* WRITTEN TASK *
Rewrite the records from the line with "Click the Check" up to and including the line with "Click the Save", swapping "toolbar icon" for "toolbar button" and keeping everything else the same.

* DATA FOR PROCESSING *
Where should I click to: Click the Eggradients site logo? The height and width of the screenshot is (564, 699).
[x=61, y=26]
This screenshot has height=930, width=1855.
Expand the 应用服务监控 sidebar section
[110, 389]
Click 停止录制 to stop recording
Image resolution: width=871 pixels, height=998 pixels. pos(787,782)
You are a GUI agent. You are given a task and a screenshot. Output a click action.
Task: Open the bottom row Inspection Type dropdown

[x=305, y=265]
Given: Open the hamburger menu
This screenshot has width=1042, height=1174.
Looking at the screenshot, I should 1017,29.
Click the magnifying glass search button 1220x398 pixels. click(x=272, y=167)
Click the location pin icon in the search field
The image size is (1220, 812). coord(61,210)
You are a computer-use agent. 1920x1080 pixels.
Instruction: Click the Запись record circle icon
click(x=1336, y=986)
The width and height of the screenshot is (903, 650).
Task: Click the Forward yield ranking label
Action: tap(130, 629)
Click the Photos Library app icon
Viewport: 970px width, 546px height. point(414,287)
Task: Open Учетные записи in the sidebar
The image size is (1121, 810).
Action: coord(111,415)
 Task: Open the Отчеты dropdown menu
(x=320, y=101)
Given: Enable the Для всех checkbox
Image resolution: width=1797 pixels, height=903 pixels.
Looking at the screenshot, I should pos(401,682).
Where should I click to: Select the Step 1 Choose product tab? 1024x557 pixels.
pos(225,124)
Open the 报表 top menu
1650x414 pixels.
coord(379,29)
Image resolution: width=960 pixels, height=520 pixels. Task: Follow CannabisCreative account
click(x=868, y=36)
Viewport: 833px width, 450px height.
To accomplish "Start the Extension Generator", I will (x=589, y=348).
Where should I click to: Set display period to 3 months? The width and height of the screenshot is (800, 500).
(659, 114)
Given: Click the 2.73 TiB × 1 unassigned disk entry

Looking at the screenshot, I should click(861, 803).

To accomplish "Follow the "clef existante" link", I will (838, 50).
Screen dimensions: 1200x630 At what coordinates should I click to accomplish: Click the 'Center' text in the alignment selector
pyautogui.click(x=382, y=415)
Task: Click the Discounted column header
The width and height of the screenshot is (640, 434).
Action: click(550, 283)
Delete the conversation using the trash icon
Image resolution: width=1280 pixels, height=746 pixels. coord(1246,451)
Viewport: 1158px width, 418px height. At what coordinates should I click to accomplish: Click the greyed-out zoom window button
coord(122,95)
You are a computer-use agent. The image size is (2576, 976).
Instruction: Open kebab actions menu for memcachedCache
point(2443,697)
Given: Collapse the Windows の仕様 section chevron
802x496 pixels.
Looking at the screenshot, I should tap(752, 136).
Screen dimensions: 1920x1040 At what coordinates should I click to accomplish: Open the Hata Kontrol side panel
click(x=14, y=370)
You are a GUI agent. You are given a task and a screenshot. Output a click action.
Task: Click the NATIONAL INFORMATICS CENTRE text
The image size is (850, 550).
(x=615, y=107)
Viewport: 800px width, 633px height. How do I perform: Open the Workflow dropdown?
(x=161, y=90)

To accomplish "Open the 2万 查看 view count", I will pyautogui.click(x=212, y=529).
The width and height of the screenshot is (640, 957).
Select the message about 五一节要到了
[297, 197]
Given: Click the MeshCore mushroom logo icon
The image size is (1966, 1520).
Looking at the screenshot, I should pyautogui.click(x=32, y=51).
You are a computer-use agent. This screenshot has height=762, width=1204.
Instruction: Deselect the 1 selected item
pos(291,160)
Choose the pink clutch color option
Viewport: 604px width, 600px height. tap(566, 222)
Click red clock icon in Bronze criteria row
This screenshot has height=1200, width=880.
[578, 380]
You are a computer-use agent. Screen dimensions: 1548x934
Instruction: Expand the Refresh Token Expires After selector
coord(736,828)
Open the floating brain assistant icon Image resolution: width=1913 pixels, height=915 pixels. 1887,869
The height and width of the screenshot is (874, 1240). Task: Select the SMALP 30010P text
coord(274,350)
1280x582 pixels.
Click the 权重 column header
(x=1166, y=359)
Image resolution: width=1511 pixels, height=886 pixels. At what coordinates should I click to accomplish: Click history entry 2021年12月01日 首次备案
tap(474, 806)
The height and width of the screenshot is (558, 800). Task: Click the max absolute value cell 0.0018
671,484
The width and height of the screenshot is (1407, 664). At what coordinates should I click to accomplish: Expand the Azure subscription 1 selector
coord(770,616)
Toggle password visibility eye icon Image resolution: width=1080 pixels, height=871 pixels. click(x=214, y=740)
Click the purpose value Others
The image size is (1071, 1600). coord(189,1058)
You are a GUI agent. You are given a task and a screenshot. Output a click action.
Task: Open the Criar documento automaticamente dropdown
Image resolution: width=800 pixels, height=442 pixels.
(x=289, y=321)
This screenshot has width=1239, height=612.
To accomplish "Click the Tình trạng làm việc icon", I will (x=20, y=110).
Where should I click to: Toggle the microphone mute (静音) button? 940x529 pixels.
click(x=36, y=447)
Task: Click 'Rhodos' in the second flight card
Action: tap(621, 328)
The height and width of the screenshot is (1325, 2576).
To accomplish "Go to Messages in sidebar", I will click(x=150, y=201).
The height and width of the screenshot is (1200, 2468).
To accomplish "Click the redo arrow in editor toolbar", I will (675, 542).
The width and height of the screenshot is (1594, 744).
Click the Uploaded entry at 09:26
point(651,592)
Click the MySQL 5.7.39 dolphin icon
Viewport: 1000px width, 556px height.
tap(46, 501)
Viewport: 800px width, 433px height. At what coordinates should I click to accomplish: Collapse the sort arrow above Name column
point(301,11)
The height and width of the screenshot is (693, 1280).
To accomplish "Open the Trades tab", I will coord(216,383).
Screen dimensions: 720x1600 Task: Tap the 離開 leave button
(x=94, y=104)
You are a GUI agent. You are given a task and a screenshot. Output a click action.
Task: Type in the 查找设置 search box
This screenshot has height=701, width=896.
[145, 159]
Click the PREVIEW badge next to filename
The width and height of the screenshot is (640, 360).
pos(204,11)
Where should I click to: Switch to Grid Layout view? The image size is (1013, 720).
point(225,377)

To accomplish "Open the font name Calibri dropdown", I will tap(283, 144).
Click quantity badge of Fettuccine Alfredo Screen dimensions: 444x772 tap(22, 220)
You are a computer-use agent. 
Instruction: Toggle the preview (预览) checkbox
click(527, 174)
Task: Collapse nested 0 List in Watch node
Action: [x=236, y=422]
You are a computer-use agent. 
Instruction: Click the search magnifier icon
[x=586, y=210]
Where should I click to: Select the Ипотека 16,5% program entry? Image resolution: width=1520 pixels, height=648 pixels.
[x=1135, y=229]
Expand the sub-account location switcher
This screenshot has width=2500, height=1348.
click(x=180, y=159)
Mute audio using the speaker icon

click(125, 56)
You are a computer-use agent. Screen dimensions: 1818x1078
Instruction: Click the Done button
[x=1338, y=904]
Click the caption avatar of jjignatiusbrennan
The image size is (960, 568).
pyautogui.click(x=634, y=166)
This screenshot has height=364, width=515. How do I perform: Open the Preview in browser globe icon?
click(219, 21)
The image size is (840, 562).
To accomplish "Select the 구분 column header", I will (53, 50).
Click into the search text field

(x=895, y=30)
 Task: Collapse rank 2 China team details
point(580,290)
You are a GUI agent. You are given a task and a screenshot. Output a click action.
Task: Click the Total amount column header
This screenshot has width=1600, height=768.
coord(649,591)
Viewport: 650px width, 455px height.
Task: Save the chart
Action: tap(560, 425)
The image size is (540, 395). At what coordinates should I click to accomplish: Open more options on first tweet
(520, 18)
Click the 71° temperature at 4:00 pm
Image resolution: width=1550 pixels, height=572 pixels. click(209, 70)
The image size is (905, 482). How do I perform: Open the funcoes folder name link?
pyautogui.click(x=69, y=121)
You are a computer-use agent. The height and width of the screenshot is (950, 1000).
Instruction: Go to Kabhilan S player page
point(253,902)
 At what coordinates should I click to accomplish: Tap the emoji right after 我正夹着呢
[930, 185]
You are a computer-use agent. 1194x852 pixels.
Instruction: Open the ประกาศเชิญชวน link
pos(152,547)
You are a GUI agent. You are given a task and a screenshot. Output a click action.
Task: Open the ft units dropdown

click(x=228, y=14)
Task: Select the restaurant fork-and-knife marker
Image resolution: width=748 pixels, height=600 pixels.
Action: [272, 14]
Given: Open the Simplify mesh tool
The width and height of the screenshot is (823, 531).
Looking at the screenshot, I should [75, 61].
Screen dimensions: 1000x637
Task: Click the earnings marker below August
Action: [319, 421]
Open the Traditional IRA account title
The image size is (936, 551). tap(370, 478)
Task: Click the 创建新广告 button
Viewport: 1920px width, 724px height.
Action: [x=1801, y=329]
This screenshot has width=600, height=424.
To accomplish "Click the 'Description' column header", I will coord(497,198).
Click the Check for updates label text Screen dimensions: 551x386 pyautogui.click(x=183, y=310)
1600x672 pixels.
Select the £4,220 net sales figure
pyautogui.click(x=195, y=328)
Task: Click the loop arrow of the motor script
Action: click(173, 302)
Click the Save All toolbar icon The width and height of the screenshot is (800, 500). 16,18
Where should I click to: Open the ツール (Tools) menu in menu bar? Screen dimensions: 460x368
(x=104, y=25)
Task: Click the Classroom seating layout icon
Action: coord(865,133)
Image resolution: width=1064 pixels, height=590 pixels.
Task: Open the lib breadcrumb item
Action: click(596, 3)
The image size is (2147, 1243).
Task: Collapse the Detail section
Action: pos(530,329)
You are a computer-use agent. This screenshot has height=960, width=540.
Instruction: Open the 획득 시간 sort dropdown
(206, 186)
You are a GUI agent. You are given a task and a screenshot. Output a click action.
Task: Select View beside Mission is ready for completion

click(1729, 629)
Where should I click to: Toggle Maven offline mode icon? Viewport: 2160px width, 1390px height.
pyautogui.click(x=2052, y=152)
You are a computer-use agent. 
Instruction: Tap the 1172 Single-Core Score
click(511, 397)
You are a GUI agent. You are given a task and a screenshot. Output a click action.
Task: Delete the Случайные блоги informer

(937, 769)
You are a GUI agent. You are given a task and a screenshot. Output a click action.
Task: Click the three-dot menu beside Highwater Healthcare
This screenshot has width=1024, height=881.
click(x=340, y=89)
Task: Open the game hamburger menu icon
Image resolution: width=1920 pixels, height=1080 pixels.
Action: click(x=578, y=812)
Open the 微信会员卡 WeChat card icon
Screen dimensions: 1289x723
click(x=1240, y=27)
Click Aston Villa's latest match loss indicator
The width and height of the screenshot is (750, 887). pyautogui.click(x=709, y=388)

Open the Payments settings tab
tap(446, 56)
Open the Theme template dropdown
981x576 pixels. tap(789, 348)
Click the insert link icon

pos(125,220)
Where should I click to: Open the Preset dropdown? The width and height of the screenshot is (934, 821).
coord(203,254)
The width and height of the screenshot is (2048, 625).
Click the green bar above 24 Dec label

* WRITTEN SOLUTION *
Click the Check for updates label text Screen dimensions: 551x386 pyautogui.click(x=183, y=310)
1600x672 pixels.
Select the £4,220 net sales figure
pyautogui.click(x=195, y=328)
Task: Click the loop arrow of the motor script
Action: click(173, 302)
Click the Save All toolbar button The width and height of the screenshot is (800, 500). 16,18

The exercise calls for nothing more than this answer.